I want to build an outdoor patio cover using wood (either PT or western red cedar) and have several questions. total size will be 16'W x12'D'x ~9.5'H. Basically a pergola with plywood sheating above the rafters, than 15# felt paper, and then shingles.

1) Can someone tell me how to calculate post size for the span I am trying to use....16ft. They will be 12 foot long posts with 2 feet min set in concrete (probably 2.5 feet for proper height), so about 9.5 feet high.

2)How about Beam size for above the posts, beam will be 16ft. It will be attached to the posts using strong-tie post caps.

3) Rafters will be spaced every 16inches OC and will Rafter span will be 10.5ft with the rest of the 12 ft boards as soffitt overhang. (will be attached to ledger using joist hangers and attached above the beam using strong-tie hurricane ties), what size Rafters do I need?

4)What size ledger do I use for a 16' span? 

4)What is the proper pitch for rafters that span 12' (how much lower do I set the beam compared to the ledger.

5) Is 1/2" Plywood ok to use of should I go thicker, don't know if that is part of the structure or not.
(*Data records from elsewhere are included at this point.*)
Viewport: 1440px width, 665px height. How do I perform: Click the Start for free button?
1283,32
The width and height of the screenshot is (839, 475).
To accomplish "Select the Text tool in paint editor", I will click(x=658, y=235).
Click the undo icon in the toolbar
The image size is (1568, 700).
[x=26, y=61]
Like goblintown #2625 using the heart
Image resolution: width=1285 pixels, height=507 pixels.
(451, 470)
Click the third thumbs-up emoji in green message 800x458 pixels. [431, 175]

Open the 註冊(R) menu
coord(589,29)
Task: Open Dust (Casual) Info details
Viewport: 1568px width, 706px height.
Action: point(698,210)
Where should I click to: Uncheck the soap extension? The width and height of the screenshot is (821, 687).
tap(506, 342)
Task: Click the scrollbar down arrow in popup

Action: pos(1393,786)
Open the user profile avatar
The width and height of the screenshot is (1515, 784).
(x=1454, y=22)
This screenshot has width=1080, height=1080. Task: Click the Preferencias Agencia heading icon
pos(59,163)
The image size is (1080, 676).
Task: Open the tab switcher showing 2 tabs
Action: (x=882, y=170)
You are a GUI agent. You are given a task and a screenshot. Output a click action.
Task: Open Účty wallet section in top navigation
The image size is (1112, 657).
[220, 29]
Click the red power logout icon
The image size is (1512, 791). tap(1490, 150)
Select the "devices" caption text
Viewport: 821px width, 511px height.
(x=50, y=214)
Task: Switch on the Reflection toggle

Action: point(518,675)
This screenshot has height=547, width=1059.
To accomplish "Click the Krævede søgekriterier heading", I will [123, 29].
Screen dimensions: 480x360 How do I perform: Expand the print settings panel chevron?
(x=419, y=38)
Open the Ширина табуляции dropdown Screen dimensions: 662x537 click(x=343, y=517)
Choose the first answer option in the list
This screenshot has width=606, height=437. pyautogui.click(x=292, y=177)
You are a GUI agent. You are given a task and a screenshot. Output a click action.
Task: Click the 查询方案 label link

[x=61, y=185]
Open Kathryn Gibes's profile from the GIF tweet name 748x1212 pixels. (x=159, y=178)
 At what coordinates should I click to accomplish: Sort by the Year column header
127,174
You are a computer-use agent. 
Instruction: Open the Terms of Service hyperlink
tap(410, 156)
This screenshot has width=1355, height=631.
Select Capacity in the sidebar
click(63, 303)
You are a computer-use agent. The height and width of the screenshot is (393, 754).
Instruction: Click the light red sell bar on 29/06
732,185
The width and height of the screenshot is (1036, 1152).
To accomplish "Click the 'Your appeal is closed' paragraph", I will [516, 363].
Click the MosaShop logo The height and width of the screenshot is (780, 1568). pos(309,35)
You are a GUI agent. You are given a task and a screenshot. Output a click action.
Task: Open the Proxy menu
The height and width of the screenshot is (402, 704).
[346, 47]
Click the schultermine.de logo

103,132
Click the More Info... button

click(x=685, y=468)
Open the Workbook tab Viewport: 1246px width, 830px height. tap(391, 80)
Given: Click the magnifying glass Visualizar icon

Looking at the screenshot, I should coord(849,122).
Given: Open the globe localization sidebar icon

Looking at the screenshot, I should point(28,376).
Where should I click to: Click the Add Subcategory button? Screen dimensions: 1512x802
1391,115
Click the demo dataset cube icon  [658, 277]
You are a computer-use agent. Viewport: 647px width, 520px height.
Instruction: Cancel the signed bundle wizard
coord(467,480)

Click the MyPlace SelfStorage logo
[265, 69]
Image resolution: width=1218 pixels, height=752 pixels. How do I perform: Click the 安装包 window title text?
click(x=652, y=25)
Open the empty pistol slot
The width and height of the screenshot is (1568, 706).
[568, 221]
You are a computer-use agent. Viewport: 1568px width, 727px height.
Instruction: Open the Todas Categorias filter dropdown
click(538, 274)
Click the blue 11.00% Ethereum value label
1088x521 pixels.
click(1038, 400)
Thanks in advance. I attached a drawing to make it easier to visualize what I am trying to do.


----------



## Gary in WA (Mar 11, 2009)

This is a covered roof that needs proper footings, hold-downs, shear bracing, calculations and probably a permit. When you sell, the buyer will check your house record at the County for permits and inspections (if required) for your safety.
Be safe, G


----------